On the first point, committee chair Bennie Thompson (D-MS) suggested in an interview they had evidence Trump’s team was in direct contact with both the Proud Boys and the Oathkeepers, the other militia group that spearheaded the attack. Their proof was not presented last night; there’s also some evidence that Trump’s subordinates wouldn’t let him communicate with the extremist groups directly. This makes it hard to evaluate the question of intentionality just yet.
But on the second point, the committee’s evidence is damning. The comment about hanging Pence, together with the refusal to do anything to stop the violence, strongly indicates that the president was fine with the violence proceeding: that he saw it as furthering his cause. That is, undoubtedly, fascist.
Does the “fascism” label matter?
Like my colleague Dylan Matthews, I’ve long been hesitant to describe Trump as a fascist.

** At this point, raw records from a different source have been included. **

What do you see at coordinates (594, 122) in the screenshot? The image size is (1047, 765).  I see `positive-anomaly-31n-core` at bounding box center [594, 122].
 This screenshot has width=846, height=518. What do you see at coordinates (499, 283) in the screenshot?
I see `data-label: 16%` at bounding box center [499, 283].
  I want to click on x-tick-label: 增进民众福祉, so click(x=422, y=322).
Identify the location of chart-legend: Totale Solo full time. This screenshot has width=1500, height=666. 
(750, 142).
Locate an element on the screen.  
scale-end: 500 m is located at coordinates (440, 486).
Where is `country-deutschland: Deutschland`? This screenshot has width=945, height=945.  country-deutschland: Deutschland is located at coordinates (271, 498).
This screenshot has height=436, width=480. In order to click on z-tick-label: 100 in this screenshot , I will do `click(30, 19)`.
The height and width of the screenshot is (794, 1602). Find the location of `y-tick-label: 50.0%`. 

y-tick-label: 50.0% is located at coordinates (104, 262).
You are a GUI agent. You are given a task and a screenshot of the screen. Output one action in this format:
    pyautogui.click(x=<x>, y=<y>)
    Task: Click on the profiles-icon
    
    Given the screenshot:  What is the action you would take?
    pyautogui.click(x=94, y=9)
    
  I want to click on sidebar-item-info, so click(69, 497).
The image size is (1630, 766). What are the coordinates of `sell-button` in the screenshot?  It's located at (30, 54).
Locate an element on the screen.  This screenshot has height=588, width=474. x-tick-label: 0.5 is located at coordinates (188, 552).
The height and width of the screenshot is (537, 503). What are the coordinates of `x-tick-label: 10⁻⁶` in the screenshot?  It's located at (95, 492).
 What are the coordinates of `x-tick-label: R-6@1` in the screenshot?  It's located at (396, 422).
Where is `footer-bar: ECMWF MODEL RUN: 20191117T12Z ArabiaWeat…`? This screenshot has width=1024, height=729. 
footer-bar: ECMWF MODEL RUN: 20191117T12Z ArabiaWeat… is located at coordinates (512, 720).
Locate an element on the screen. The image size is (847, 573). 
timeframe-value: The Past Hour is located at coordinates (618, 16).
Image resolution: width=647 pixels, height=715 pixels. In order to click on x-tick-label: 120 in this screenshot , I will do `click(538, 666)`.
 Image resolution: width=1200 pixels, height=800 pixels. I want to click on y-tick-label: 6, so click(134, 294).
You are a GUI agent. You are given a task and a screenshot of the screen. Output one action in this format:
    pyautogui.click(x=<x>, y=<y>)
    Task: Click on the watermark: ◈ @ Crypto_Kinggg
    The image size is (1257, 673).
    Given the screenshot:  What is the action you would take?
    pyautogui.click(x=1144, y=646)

Unlike interwar fascists, Trump has not laid out an ideological alternative to liberal democracy that involves abolishing elections — in fact, he doesn’t seem to possess a coherent ideology at all. The greatest threat the Trump-led GOP poses to democracy is not the explicit overthrow of democracy, but its hollowing out from within — an endgame that resembles the Jim Crow South or contemporary Hungary far more than Nazi Germany. There’s a real concern, in my mind, that hyper-focus on the interwar model can bog us down in a definitional debate that distracts from more resonant and informative parallels.
But when we’re talking about January 6 specifically, the fascism analogy really is useful.
Events like the 1922 March on Rome or 1923 Beer Hall Putsch help us understand the way in which attempts to forcefully seize power — even failed ones like the Putsch — can play a role in the rise of radical far-right movements. They help us understand the clarifying and organizing power of violence, the way in which banding together to hurt others can help solidify dangerous political tendencies.
And it helps us understand the potential for violence to recur, especially given the mainstream Republican Party’s continued whitewashing of January 6.
One of the defining elements of the interwar fascist ascendancy is the complicity of conservative elites — their belief that they could manipulate fascist movements for their own ends, empowering these movements while remaining in the driver’s seat. This is precisely how the mainstream Republican Party has approached Trump, even after a violent attempt to seize power exposed just how far he’s willing to go to hold power.
In the midst of last night’s hearing, the official Twitter account of the Republicans on the House Judiciary committee repeatedly mocked and downplayed the significance of the committee hearing — even going so far as to label it “old news:”
It wasn’t. Though some of the revelations had been telegraphed in broad strokes by leaks, including the comments about hanging Pence, the specifics had yet to be made public — and there were many revelations that were simply brand-new.
But the issue here isn’t factual inaccuracy on the House GOP’s part. It’s that the official organs of the Republican Party saw their job as covering for Trump, even as evidence emerged that he literally suggested that a Republican vice president should be lynched. The lessons of the interwar period, and indeed the long history of mainstream conservative parties’ dalliances with radicals, seem entirely lost on the Republican leadership.
And this, in the end, is why using fascism as a framework for understanding January 6 is worthwhile. This explicit alliance of political violence to an effort to seize power through force is shocking — so shocking that it deserves comparisons to what’s universally seen as the darkest moment in the history of Western democracy.
That these parallels may not be perfect in every way does not make it unreasonable to draw them, or to seek lessons for how to think through the future.